I will admit to being an insufferable word nerd: the kind of person who will intentionally make a pun and then ruin it by acknowledgment. My wife is the sufferable sort who, presented with the same joke, groans outwardly and inwardly at the same time. Together, we have a shared appreciation for the crossword puzzle, and can be found on the porch filling out a grid on the rare occasion that a lazy summer afternoon presents itself. We can usually get through a Thursday or Sunday NYT puzzle, but we aren’t going to be entering any speed solving contests.
A few months ago, I heard about Qxw, a crossword construction software for Linux. As a puzzle solver, the art of creating the puzzle seemed mysterious and left to those far smarter than myself, but any old dumb person can run some software. I finally tried it out yesterday, and here’s the result.
This is an 11×11 puzzle; newspaper puzzles are usually 15×15 but this was my first try so wanted to keep it easy-ish and constructable in a few hours. For the uninitiated, there are a few rules that help guide one into picking a layout: generally there are a few (~3) longish answers that form a theme; the layout is diagonally symmetric; the smallest answers are 3 characters. Taken together, this means two of the theme answers are usually 3-4 rows from the top and bottom, of the same length and in the same relative location, while the third theme answer is in the middle. Additional black boxes are sprinkled about to break up extra-long words.
It turns out that Qxw didn’t actually help much besides automatically placing the mirrored black squares: once I filled in my theme answers and blacked off part of the grid, Qxw couldn’t fill any other spaces. I suspect expanding the dictionary beyond /usr/share/dict/words would help a lot in this respect. Instead I occasionally used egrep on the dictionary file with suitable regexes to find candidate words and resorted to some abbreviations and prefixes. I did cheat a few times by googling some combination of letters that I hoped would be a thing (1-down, 6-down, 35-down).

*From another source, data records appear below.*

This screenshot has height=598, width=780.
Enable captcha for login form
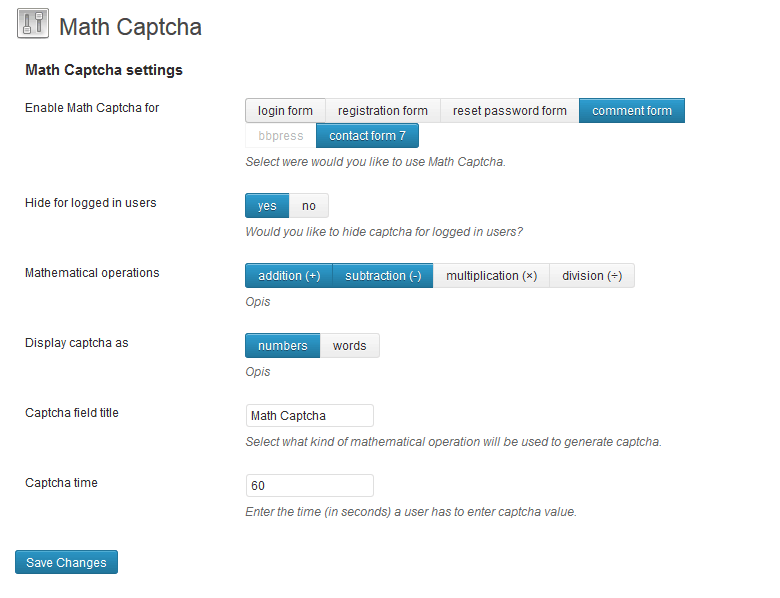click(285, 111)
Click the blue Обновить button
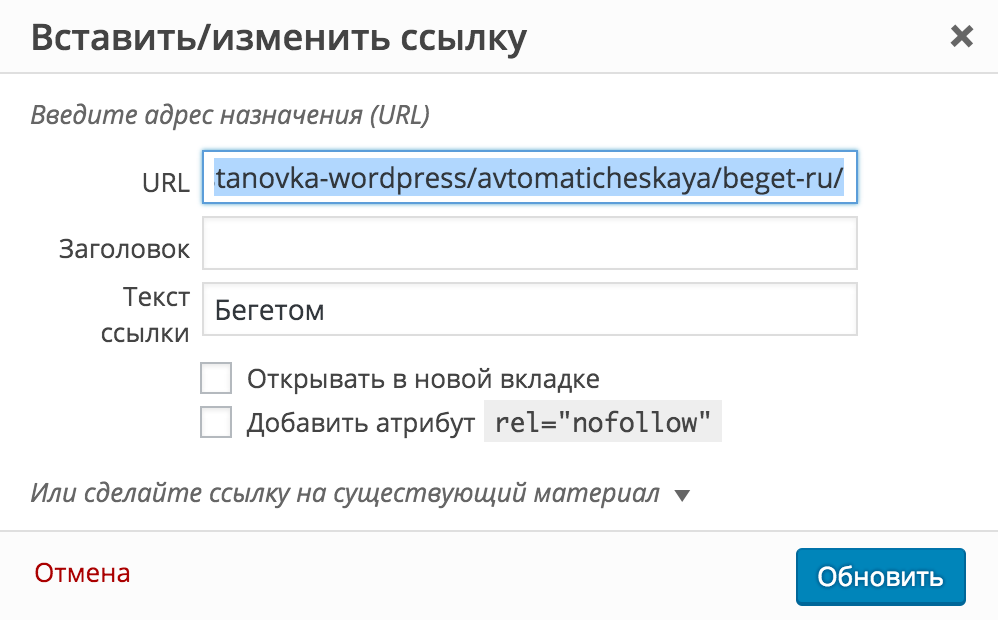 coord(880,577)
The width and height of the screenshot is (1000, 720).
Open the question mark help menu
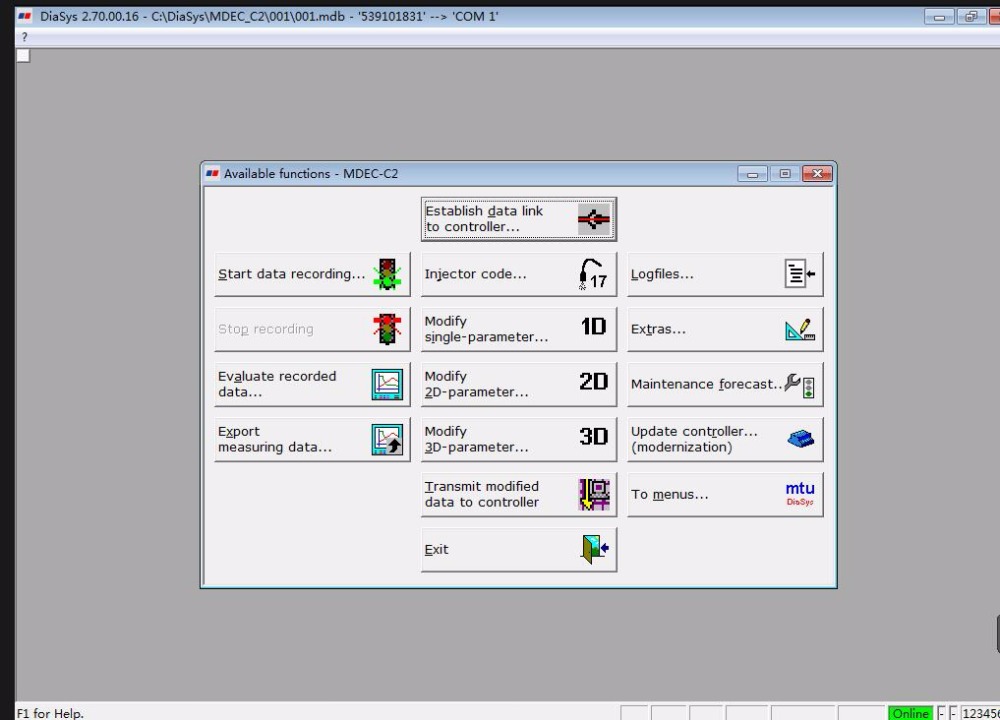click(25, 37)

I need to improve my 3-letter word vocab.
Things I did do that annoy me as a solver:
- Fairly obscure names or characters (35-down, at least to me, a non-Trekkie)

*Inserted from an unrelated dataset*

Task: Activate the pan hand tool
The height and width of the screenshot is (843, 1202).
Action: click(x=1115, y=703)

- Use of old stand-bys (10-, 14-across, I burned these quickly!)
- Weak multi-word answers (9-down)
- Foreign words (1-down)
Despite the flaws, Angeline solved it in about 10 minutes while watching TV; she also supplied a much better clue for 25-across which I have appropriated.
I’d say this effort gets a B-, but it was an interesting exercise to do the puzzle from the other side. 13×13 next.